## Задачи:
1. Определите, соответствуют ли тексту о ДОВСЕ утверждения (a), (b) и (c). Для каждого ответьте «да» или «нет» и приведите решающие слова текста дословной цитатой.
(a) Соглашение об адаптации ДОВСЕ подписали в Стамбуле главы 30 государств-участников.
(b) Решение о модернизации ДОВСЕ было принято в 1999 году.
(c) Россия приостановила свое участие в ДОВСЕ в 2011 году.
2. Ответьте по тексту о ДОВСЕ на вопросы (a), (b) и (c):
(a) Когда был подписан протокол о полном прекращении деятельности ОВД?
(b) В каком городе 15 мая 1992 г. было подписано соглашение о перераспределении квоты вооружений и военной техники СССР?
(c) Кто возглавлял российскую делегацию на заседании Совместной консультативной группы ДОВСЕ в марте 2015 г.?

После распада ОВД (протокол о полном прекращении деятельности этой Организации подписан 1 июля 1991 г.[24]) бывшие его участники подписали Соглашение о разделе коллективной квоты вооружений и военной техники на индивидуальные, применительно к Болгарии, Венгрии, Польше, Румынии, Словакии, СССР и Чехии. А после распада СССР (25 декабря 1991 г.) доставшаяся ему квота вооружений и военной техники была перераспределена между Азербайджаном. Арменией, Белоруссией, Грузией, Казахстаном, Молдавией, Россией и Украиной (в соответствии с подписанным 15 мая 1992 г. в Ташкенте Соглашением между этими вновь образовавшимися государствами)[25].
После того, как в конце 1995 года государствами–участниками ДОВСЕ был завершен процесс сокращения вооружений и военной техники до предельных уровней, установленных этим Договором[26], он уже не мог оставаться в прежнем виде. Решение о модернизации ДОВСЕ было принято 31 мая 1996 г. на первой Конференции по рассмотрению действия этого Договора. Соглашение об адаптации ДОВСЕ было подписано главами 30 государств-участников Договора 19 ноября 1999 г. в Стамбуле на саммите Организации по безопасности и сотрудничеству в Европе (ОБСЕ)[27]. Это Соглашение заменило установленное по ДОВСЕ блоковое равновесие между НАТО и ОВД по вооружениям и военной технике, ограничиваемых по этому Договору, на предельное их количество для каждого государства-участника Договора. Тем самым произошел переход от блоковых обязательств к национальным.
Но адаптированный вариант ДОВСЕ до сих пор в силу не вступил, поскольку США и их союзники по НАТО, подписавшие Соглашение об адаптации ДОВСЕ, под надуманными предлогами не ратифицировали это Соглашение[28].
В сложившейся ситуации, усугубляемой тем, что вне КОВЕ остается целый ряд европейских государств, в том числе ставших новыми членами НАТО, Россия вынуждена была в 2007 году приостановить свое участие в ДОВСЕ[29]. В 2011 году США и те государства-участники ДОВСЕ, которые являются их союзниками и партнерами, приостановили выполнение своих обязательств по ДОВСЕ в отношении России[30]. В марте 2015 г. в ходе очередного заседания Совместной консультативной группы ДОВСЕ глава российской делегации Антон Мазур сделал заявление о приостановке участия России в заседаниях этой группы, поскольку они утратили для нее значимость: западные партнеры не воспринимали российские озабоченности[31]. Таким образом, ранее объявленное Россией приостановление действия ДОВСЕ стало в отношении ее полным. Возвращаться к ДОВСЕ в его первоначальном виде Россия не намерена, а адаптированный вариант этого Договора, по мнению Москвы, перестал соответствовать современным реалиям[32].

## Показанные записи:
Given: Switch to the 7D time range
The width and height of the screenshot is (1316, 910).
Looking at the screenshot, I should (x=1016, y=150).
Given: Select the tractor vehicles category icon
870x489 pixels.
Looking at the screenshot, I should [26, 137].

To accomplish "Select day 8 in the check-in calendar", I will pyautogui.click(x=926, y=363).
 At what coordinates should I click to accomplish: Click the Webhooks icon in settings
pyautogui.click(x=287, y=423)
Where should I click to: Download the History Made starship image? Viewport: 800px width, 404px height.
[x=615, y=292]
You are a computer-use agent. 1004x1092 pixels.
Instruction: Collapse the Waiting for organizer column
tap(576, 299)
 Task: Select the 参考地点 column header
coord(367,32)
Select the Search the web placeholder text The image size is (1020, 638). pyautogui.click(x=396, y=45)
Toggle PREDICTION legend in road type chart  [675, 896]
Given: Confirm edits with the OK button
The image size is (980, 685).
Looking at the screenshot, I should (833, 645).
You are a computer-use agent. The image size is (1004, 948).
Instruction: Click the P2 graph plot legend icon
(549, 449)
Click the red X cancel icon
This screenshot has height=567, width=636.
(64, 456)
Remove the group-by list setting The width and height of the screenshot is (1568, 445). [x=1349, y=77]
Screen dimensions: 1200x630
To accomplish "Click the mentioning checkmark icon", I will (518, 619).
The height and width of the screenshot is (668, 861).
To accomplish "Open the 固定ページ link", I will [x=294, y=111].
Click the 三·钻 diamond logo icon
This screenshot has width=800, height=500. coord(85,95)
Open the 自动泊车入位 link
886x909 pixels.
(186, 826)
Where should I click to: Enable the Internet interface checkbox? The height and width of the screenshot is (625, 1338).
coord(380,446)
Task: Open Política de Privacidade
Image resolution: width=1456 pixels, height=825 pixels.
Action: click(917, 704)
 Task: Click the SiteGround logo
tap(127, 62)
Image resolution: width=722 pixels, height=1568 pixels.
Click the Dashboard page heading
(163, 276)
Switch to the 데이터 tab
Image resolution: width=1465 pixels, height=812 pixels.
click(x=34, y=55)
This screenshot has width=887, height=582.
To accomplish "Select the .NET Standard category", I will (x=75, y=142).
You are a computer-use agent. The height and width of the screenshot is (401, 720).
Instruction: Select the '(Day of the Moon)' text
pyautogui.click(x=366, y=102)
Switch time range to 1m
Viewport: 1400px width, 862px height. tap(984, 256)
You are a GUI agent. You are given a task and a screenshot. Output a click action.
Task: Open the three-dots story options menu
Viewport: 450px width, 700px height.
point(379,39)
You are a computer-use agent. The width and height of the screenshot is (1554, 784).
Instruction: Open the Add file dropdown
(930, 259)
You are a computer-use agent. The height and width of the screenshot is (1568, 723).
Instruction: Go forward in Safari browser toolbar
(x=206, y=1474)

## Ответы ниже:
1.
(a) Да: «Соглашение об адаптации ДОВСЕ было подписано главами 30 государств-участников Договора 19 ноября 1999 г. в Стамбуле».
(b) Нет: «Решение о модернизации ДОВСЕ было принято 31 мая 1996 г.».
(c) Нет: «Россия вынуждена была в 2007 году приостановить свое участие в ДОВСЕ».

2.
(a) 1 июля 1991 г.
(b) В Ташкенте.
(c) Антон Мазур.